As we get farther into summer, menhaden are thick, so don’t hesitate to use a MirrOdine. Any slow sinker will work; just match the hatch.

I have key trout-holding areas I found by fishing from one end of the reef to the other. Like fishing anywhere, you have to put in your homework — and like trout anywhere, you might smoke ’em on Sunday and catch two the next Saturday.

I’m not going to lie: Katrina Reef can be a fickle animal, so if you scratch the first time don’t give up. Trout seem to be there year-round, except during the coldest months of the year.

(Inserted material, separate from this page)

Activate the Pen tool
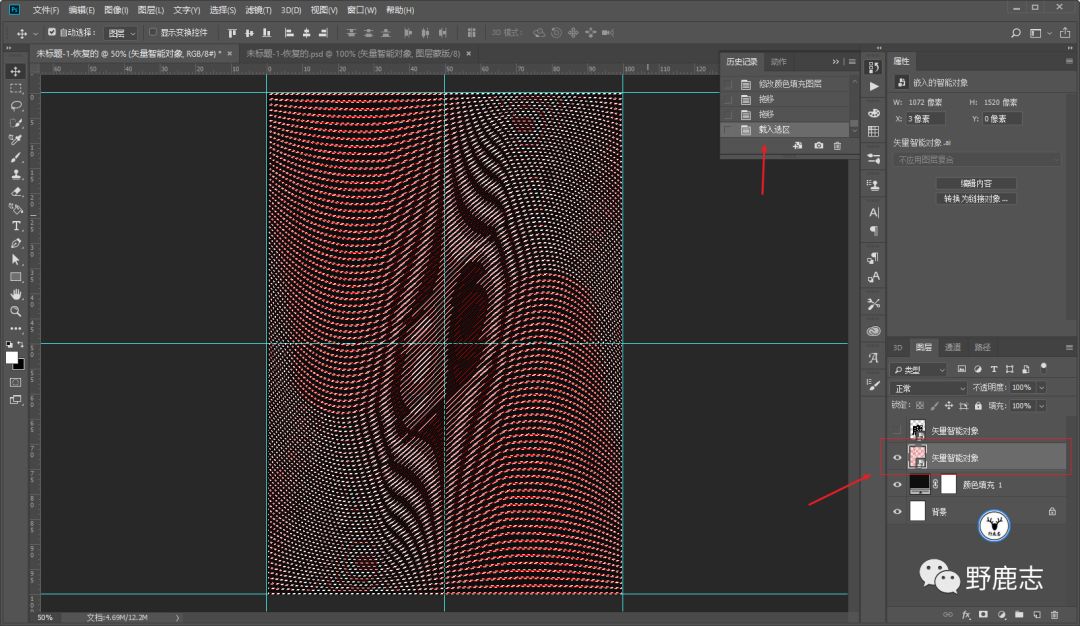The image size is (1080, 626). pos(16,243)
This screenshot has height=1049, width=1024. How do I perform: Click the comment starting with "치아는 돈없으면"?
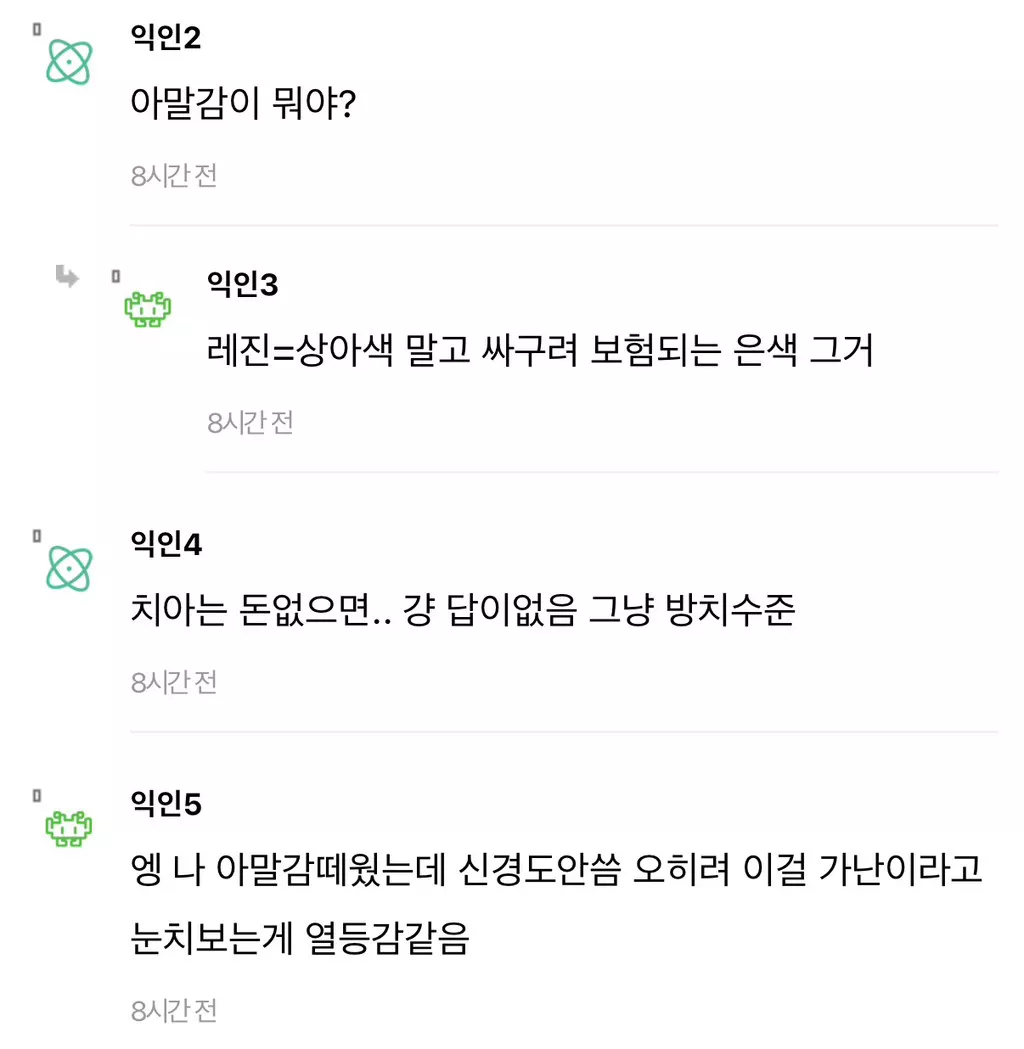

Another cool thing, and what my wife likes the most, is the abundance of wildlife. You’ll see pelicans, seagulls, tiny little birds that hop around on the concrete, dolphins jumping and various kinds of fish busting bait all around you.

Katrina Reef is a short boat ride from Biloxi or Ocean Springs, and it’s easy to find by looking at Google Maps or checking out the Department of Marine Resources website for GPS coordinates.

Because it’s so close to Biloxi and Ocean Springs, don’t be surprised to find a crowd when you go.

I highly suggest getting there early and staking out a spot, or hitting it during the week when the rest of us are at work.

Catch or catch not, it’s a beautiful reef full of life above and below the surface.

Pack up your nerves, patience, stout tackle and a slow-sinking bait, and give it a whirl.

It’s a different ballgame than a lot of trout fishing we do down here, but, man alive, it’ll give that ol’ thumpin’ gizzard in your chest a workout when you hook a hefty trout in that snaggled mess.